* _EXERCISE INPUTS_:

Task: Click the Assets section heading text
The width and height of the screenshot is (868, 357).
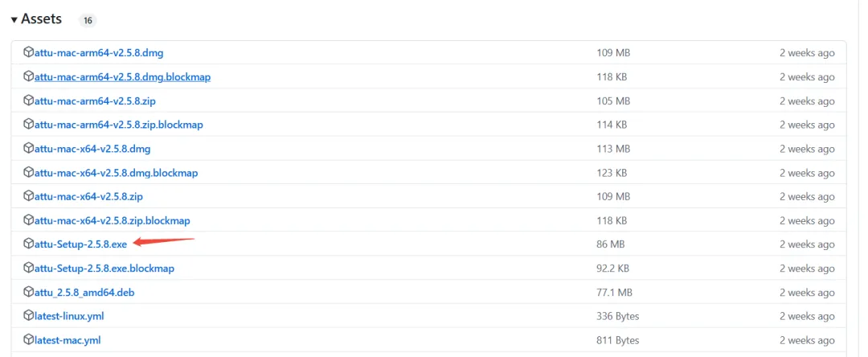Action: [41, 19]
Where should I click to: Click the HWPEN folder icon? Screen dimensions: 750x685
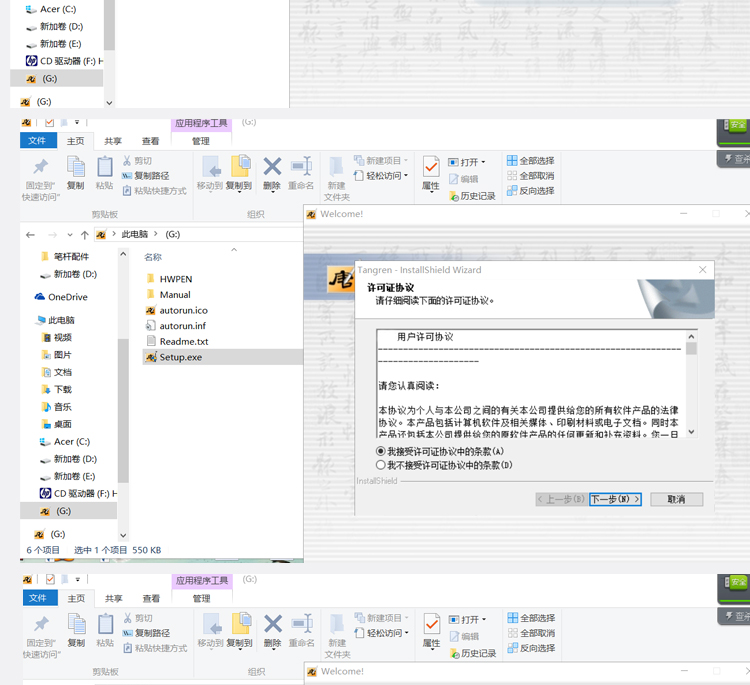151,279
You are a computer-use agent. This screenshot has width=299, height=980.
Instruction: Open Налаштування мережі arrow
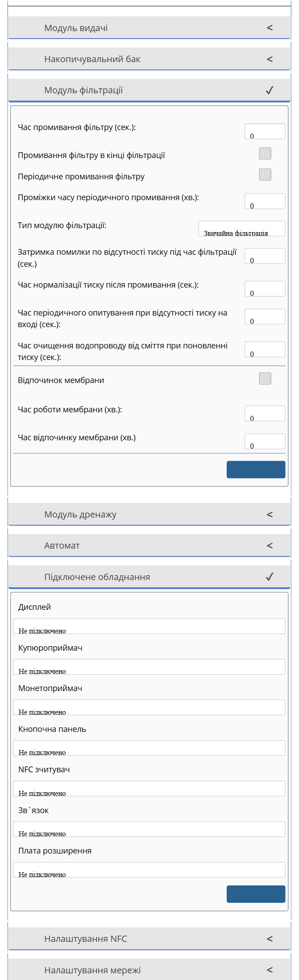[269, 970]
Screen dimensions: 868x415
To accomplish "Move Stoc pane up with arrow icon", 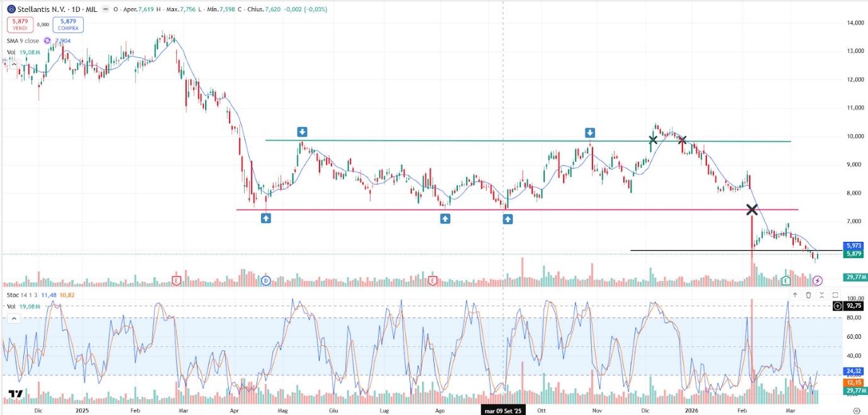I will pyautogui.click(x=794, y=295).
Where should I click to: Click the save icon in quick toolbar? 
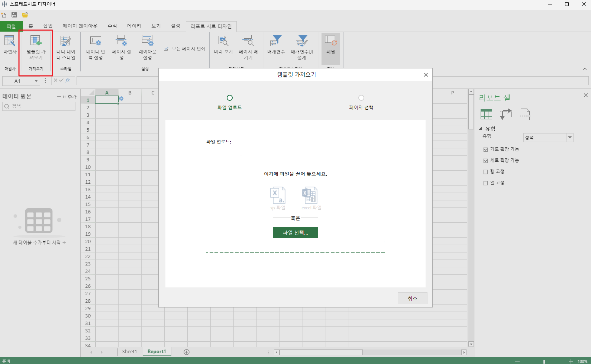[14, 15]
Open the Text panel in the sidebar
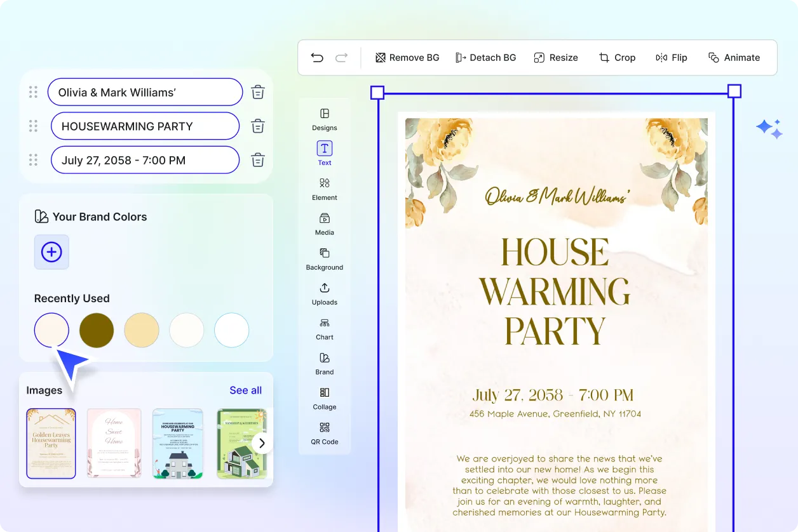This screenshot has width=798, height=532. pyautogui.click(x=324, y=152)
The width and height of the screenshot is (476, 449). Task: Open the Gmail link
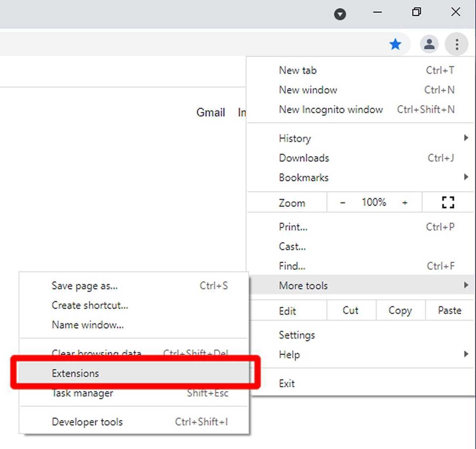211,112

* _WORK ORDER_:
Word for word, restate the lines from the line containing "Open the Text panel in the sidebar" through the end of the data, including the first and last of them. Pictures stay out.

* _RESULT OF THE EXERCISE_:
Open the Text panel in the sidebar
This screenshot has width=798, height=532. pyautogui.click(x=324, y=152)
The width and height of the screenshot is (476, 449). Task: Open the Gmail link
211,112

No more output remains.